Page extract:
Judge Siraj Desai: The curtain falls on an illustrious career
Judge Siraj Desai’s tenure as a high court judge has come to an end. (Photo: Gallo Images / The Times / Ruvan Boshoff)

Judge Siraj Desai’s 25-year tenure in the Western Cape High Court has come to an end, during which time he presided over a number of South Africa’s major trials.

Granting an eviction order was hurtful to Judge Siraj Desai during his 25-year tenure in the Western Cape High Court. Every time he granted an order it reminded him of the evictions in District Six during the apartheid era in 1966.

As a learner at Trafalgar High, he was helpless to stop the old regime declaring District Six a white area and bulldozers flattening homes. On Monday 14 December Desai, who effectively retired last Friday, took a trip down memory lane with Maverick Citizen.

In January 2021 Desai reaches the mandatory retirement age of 70. However, the high court went into recess on Friday 11 December and reopens late in January 2021, which means he has finished his term as a judge. He became a judge on 1 July 1995.

“I had this terrible phobia of evicting people like in my own past. I grew up in Salt River and many advocates don’t realise what an eviction order means. Nobody gets evicted in University Estate where I live, but in Salt River, where I grew up, evictions take place. It’s a terrible process when the sheriff of the court comes along and takes your worldly things out and parks it on the road.

“I was at Trafalgar High when District Six was declared a white group area and I saw the evictions take place there. So it hurts me each time I have to evict somebody. I find it deeply troubling to evict people, but then I swore an oath and there was no basis not to evict and I did eventually sign an eviction. It is a hurtful process, nevertheless. Each eviction caused me great pain.” 

Desai said that his career as an advocate was equally as important as his career in the judiciary. He started off in 1976 defending some of the young people who took part in the Soweto uprising.

Data segment:
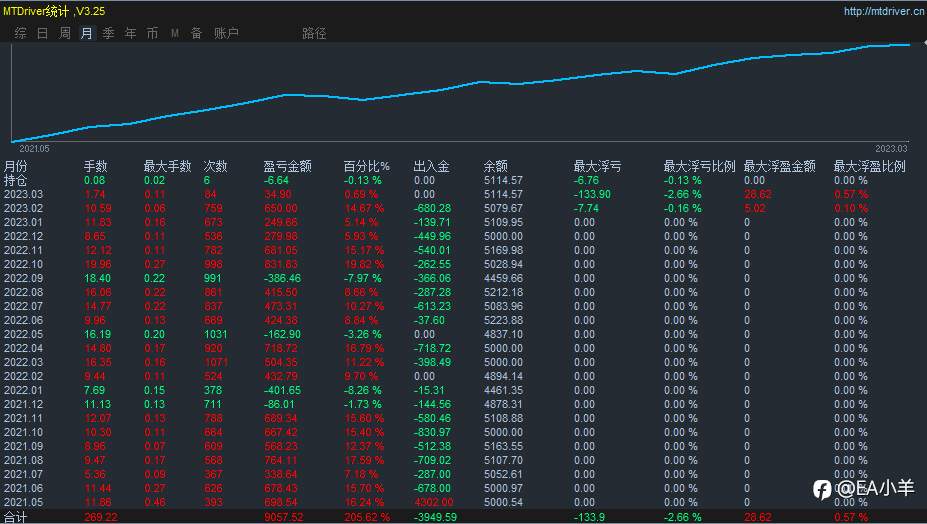Click the M tab in toolbar
This screenshot has width=927, height=524.
tap(174, 33)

Short problem A: According to the article on Judge Siraj Desai, on what date did he become a judge?
Short problem B: Please copy the article on Judge Siraj Desai word for word, from "Judge Siraj Desai’s 25-year" to "Africa’s major trials.".

Answer A: 1 July 1995

Answer B:
Judge Siraj Desai’s 25-year tenure in the Western Cape High Court has come to an end, during which time he presided over a number of South Africa’s major trials.